Joyce Glasgold and her daughter, Ellen Glasgold Lange, know firsthand how important early detection can be in breast cancer, which is why a generous gift from the Glasgold Family Foundation made possible the purchase of an ultrasound reading platform powered by artificial intelligence. From left: Alexandra Lange, Ellen Glasgold Lange, Joyce Glasgold, Olivia Lange, and Trevor Lange.

When it comes to breast cancer, Joyce Glasgold and her daughter, Ellen Glasgold Lange, know firsthand how important early detection can be.

Joyce Glasgold’s mother died of breast cancer, and many of her family members had the disease. Mrs. Glasgold herself was diagnosed in 1991 at age 50. Fifteen years later, her daughter Ellen was diagnosed with lobular carcinoma in situ (LCIS), a condition that indicates an increased risk of developing breast cancer and that, along with her family history, led her to have a bilateral mastectomy.

So when they learned about Koios DS Breast—an AI-powered, ultrasound-reading software platform that can spot cancer in two seconds—they were eager to make it available to women throughout New York City. A generous gift from the Glasgold Family Foundation to the Department of Radiology supported the purchase and installation of the software at The Mount Sinai Hospital, ensuring that physicians have advanced technology to aid them in making rapid, accurate diagnoses and reducing unnecessary biopsies.

This is particularly important for women with dense breasts, which can make it much more difficult to spot cancers. Nearly 50 percent of women over age 40 have dense breast tissue, and mammograms miss more than half of cancers present in those individuals. These women often require an ultrasound in addition to mammography to capture images of areas of the breast that may be harder to see.
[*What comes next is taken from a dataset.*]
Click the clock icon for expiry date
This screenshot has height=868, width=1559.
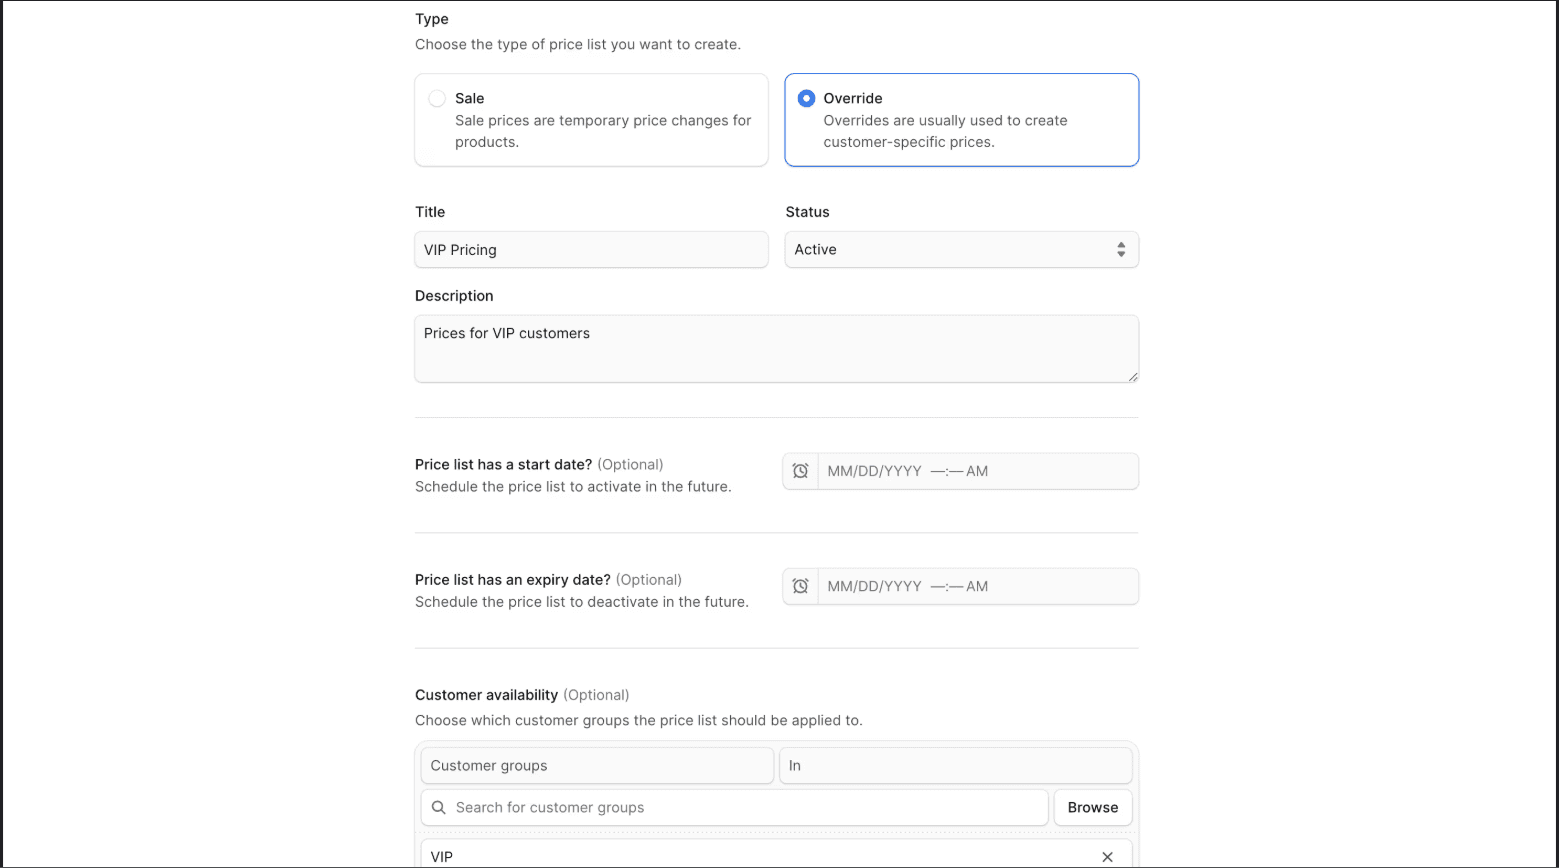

“This new software potentially allows us to increase the ability of breast ultrasound to find cancer that might have gone undetected,” says Laurie R. Margolies, MD, FACR, FSBI, System Chief of Breast Imaging for the Mount Sinai Health System. “The radiologists at Mount Sinai are excited to be able to use cutting-edge technologies for the betterment of our robust ultrasound screening program and the benefit of all our patients.”

Using artificial intelligence and machine learning algorithms, Koios DS Breast compares ultrasounds to an archive of hundreds of thousands of images from patients from around the world with confirmed benign or malignant diagnoses, providing radiologists with an instant “second opinion” in classifying suspicious lesions. The technology not only helps clinicians identify cancer sooner so patients can begin treatment as quickly as possible, but it also reduces the need for biopsies in benign tissues.

Because the Mount Sinai Health System serves a large and diverse patient population, the Glasgolds are also pleased that women from medically underserved communities will now have access to state-of-the-art diagnostics.

“We all know that catching breast cancer early saves lives, so our family was compelled to accelerate the adoption of this exciting new innovation,” says Joyce Glasgold. “We are honored and thrilled to help bring this game-changing technology to Mount Sinai.”